From 1963 to 1967, Yehoshua lived and taught in Paris and served as the General Secretary of the World Union of Jewish Students. From 1972, he taught Comparative and Hebrew Literature at the University of Haifa, where he held the rank of Full Professor, according to the Wikipedia report. In 1975 he was a writer-in-residence at St Cross College, Oxford. He has also been a visiting professor at Harvard (1977), the University of Chicago (1988, 1997, 2000); and Princeton (1992).

Moreover, Yehoshua also achieved notoriety as an Israeli Peace Movement activist. He set out his political views in essays and interviews, and attended the signing of the Geneva Accord. Yehoshua was both a long-standing critic of the what he termed the “Israeli occupation” of the Judea and Samaria regions in Israel’s biblical heartland as well as Gaza. He also critiqued Palestinian political culture.
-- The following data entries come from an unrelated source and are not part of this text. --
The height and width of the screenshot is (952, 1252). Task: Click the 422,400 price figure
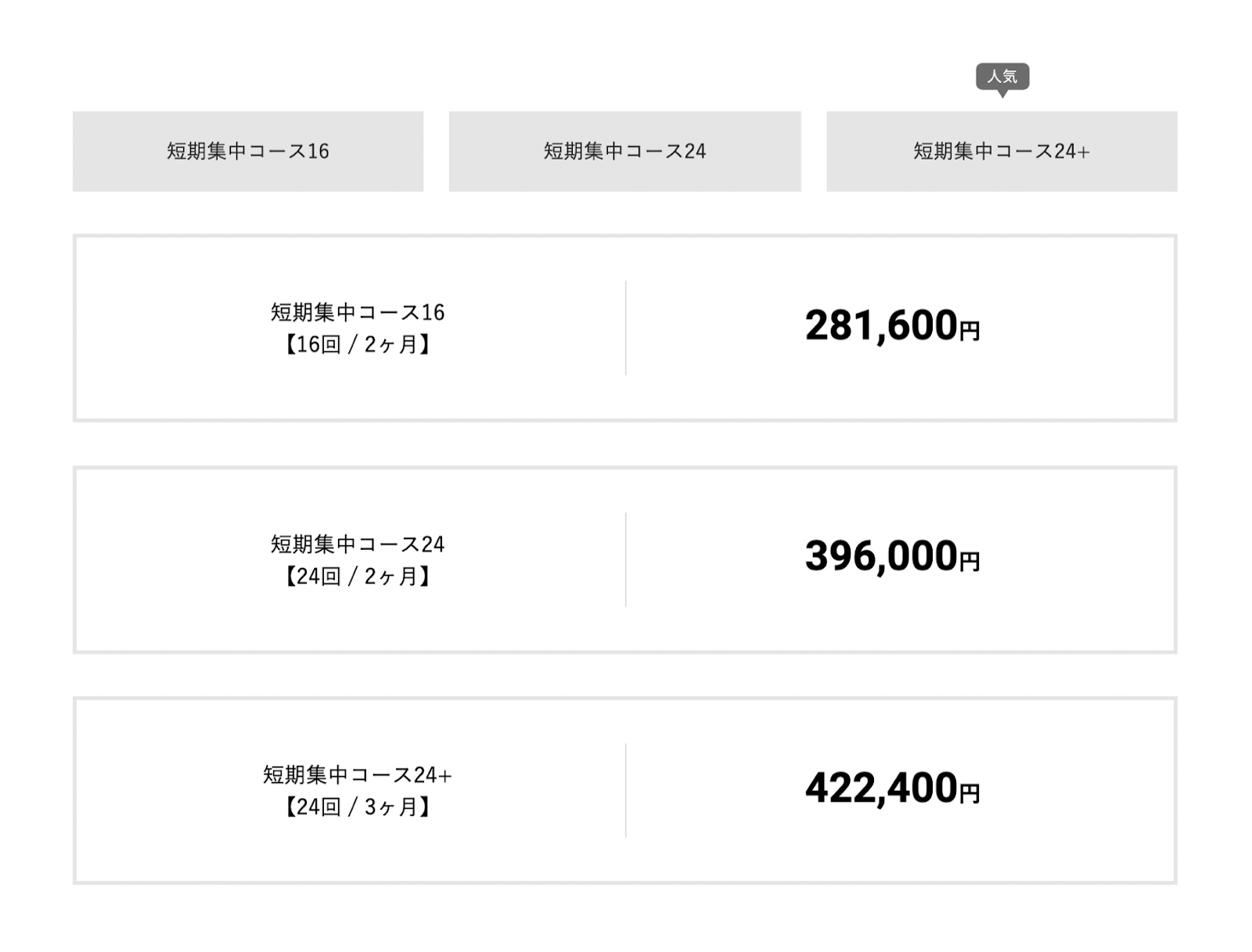point(881,788)
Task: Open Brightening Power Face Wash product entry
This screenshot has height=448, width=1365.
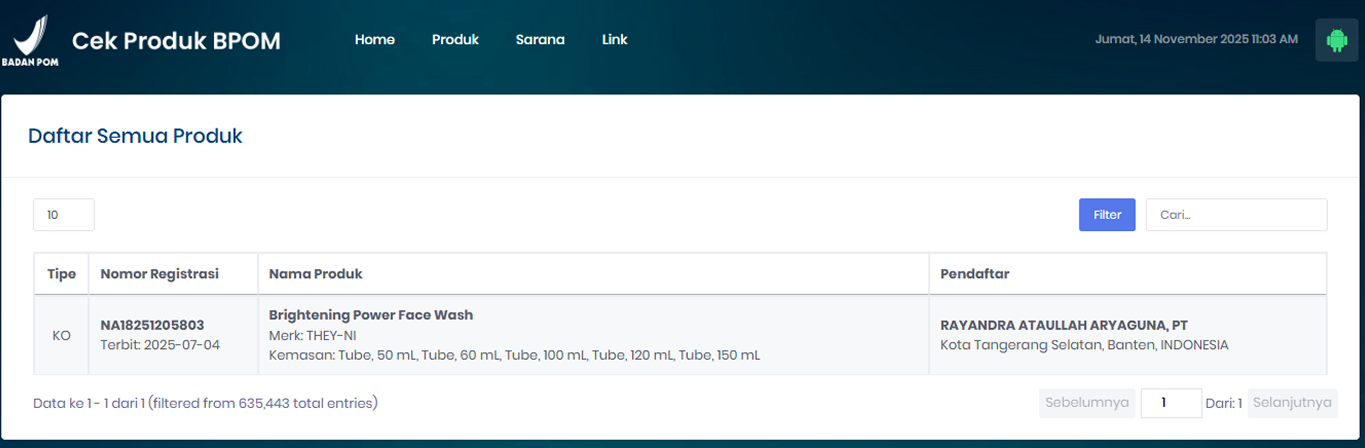Action: point(371,315)
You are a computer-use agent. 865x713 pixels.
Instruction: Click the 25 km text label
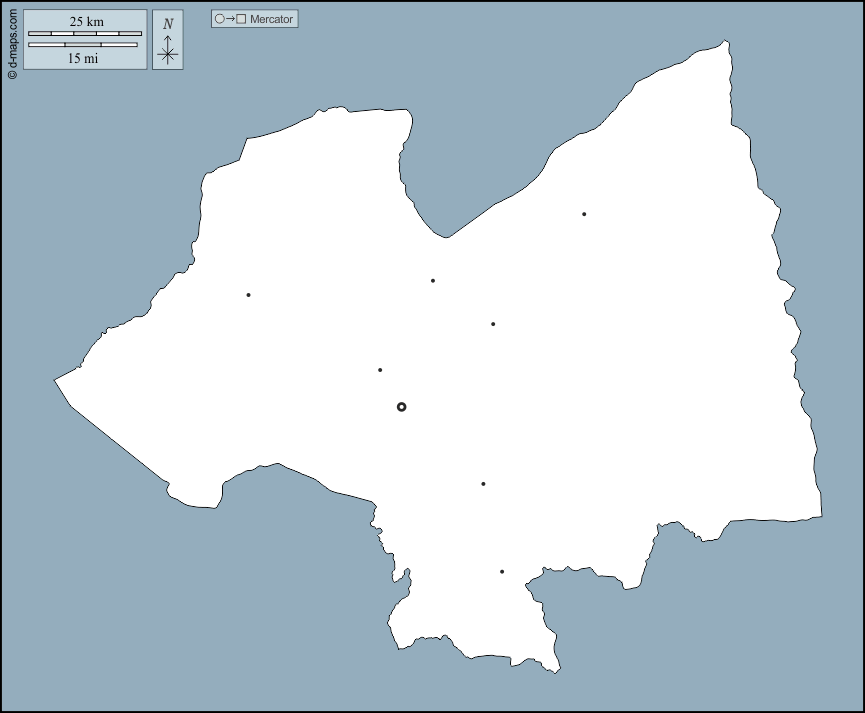(86, 22)
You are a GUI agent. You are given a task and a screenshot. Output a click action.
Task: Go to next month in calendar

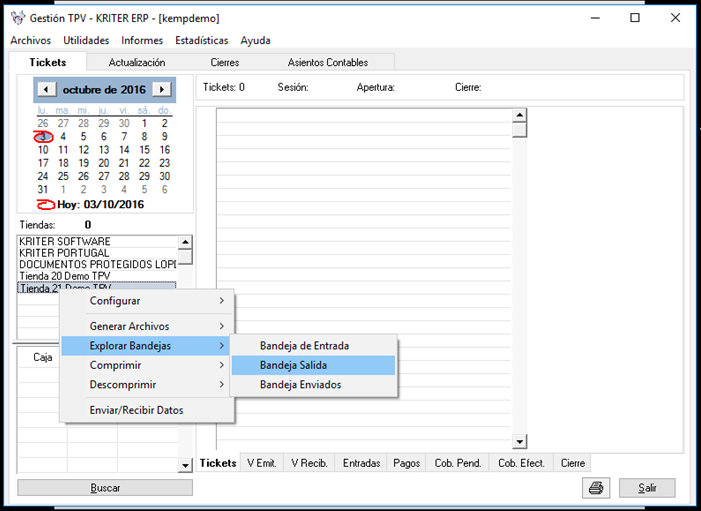160,89
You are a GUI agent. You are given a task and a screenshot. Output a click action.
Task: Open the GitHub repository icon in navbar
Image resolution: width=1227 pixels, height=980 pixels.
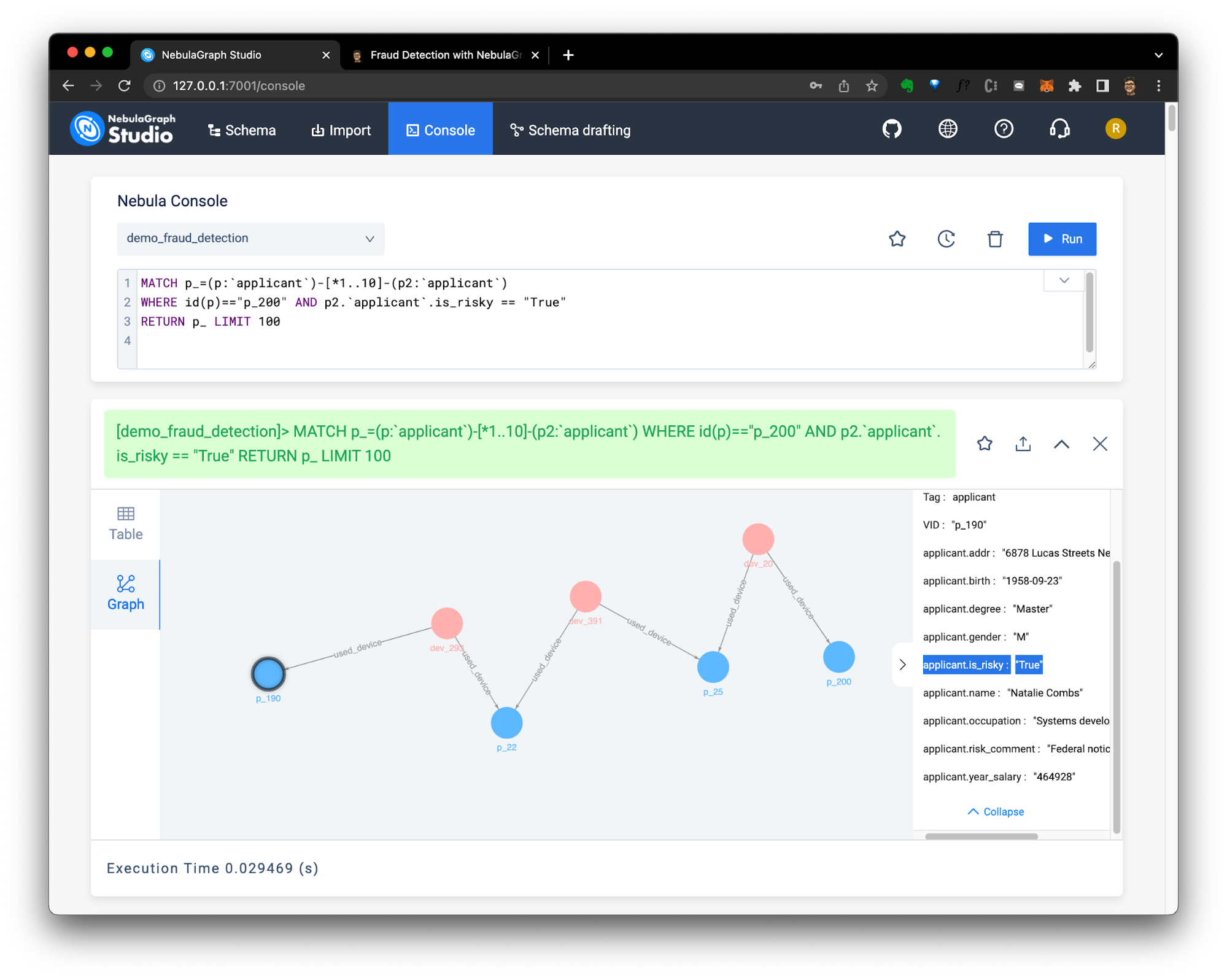pos(892,129)
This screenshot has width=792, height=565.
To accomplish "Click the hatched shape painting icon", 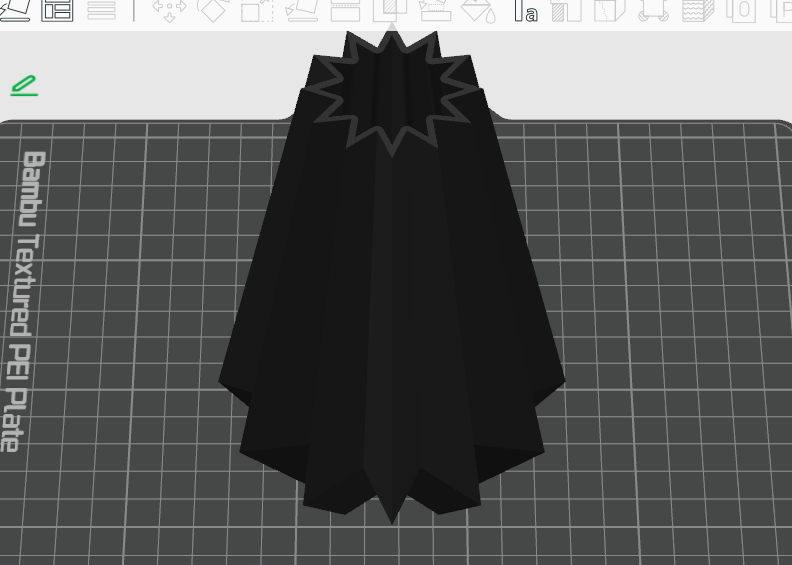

Wikipedia reported that he and other intellectuals mobilized on behalf of the far-left wing Israeli political party known as the “New Movement” prior to the 2009 elections in Israel.

Politically, Yehoshua was a staunch and vocal advocate Palestinian statehood for many years. In 2016, however, he declared that the future lay in some sort of “joint endeavor.” He was not firm on the parameters of the sought-after arrangement but made clear that it would include equal rights for Palestinians, according to the Wikipedia report.

According to La Stampa, before the 2008–2009 Israel-Gaza conflict he published an appeal to Gaza residents urging them to end the violence. He explained why the Israeli operation was necessary and why it needed to end: “Precisely because the Gazans are our neighbors, we need to be proportionate in this operation. We need to try to reach a cease-fire as quickly as possible. We will always be neighbors, so the less blood is shed, the better the future will be.” Wikipedia reported that Yehoshua added that he would be happy for the border crossings to be opened completely and for Palestinians to work in Israel as part of a cease-fire.

Yehoshua was criticized by the American Jewish community for his statement that a “full Jewish life could only be had in the Jewish state.” He claimed that Jews elsewhere were only “playing with Judaism. Diaspora Judaism is masturbation,” Yehoshua told editors and reporters at The Jerusalem Post. In Israel, he said, it is “the real thing.”